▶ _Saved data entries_
---
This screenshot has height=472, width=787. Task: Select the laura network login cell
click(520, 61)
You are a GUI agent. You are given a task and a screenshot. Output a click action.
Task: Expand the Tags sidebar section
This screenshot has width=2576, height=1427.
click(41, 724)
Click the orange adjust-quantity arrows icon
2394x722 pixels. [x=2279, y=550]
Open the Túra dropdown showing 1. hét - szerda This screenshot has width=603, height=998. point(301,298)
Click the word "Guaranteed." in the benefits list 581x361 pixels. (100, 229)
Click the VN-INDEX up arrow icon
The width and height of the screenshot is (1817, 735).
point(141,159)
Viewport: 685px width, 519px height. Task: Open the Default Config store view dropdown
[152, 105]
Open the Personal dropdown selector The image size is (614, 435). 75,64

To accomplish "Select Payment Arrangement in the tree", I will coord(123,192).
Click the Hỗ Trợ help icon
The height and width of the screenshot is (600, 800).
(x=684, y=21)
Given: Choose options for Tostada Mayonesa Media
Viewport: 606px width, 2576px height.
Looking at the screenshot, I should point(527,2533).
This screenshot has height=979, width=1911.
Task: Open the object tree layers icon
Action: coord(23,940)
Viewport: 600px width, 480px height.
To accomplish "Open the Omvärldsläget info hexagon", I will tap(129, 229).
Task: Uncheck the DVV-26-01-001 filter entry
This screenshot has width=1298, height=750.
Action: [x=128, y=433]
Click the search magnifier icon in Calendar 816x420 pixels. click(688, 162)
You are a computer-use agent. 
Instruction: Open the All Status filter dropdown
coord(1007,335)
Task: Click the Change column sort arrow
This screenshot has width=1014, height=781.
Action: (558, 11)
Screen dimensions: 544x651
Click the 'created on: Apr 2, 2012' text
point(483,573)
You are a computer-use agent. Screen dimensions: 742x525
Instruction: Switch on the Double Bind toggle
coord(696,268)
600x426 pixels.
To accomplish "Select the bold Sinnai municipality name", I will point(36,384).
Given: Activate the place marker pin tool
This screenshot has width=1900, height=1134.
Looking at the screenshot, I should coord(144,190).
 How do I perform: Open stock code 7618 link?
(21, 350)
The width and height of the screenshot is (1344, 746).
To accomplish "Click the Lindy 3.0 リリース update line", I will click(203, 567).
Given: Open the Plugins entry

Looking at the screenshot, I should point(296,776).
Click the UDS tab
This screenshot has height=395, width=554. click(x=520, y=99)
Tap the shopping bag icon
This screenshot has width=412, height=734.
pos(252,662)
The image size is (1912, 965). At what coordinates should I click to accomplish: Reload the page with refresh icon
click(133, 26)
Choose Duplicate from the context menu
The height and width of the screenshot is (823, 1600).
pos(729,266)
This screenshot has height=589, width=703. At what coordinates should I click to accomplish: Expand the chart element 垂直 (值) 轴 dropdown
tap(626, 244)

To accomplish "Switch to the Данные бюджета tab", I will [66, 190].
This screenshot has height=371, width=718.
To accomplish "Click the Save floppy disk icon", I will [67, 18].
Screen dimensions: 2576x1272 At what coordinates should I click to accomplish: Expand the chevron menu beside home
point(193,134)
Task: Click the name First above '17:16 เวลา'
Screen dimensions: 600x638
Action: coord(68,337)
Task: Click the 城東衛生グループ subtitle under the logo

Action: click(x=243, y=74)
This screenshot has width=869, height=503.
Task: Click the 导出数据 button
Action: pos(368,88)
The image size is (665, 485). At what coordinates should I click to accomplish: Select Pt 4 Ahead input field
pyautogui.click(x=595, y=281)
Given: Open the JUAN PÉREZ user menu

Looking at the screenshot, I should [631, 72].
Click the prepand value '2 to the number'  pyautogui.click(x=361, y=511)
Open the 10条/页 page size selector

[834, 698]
---
▶ _EXERCISE GOAL_
For each line above that includes "agent", copy the line.

▶ _EXERCISE OUTPUT_
You are a GUI agent. You are given a task and a screenshot. Output a click action.
You are a computer-use agent. 
You are a computer-use agent. Screen dimensions: 742x525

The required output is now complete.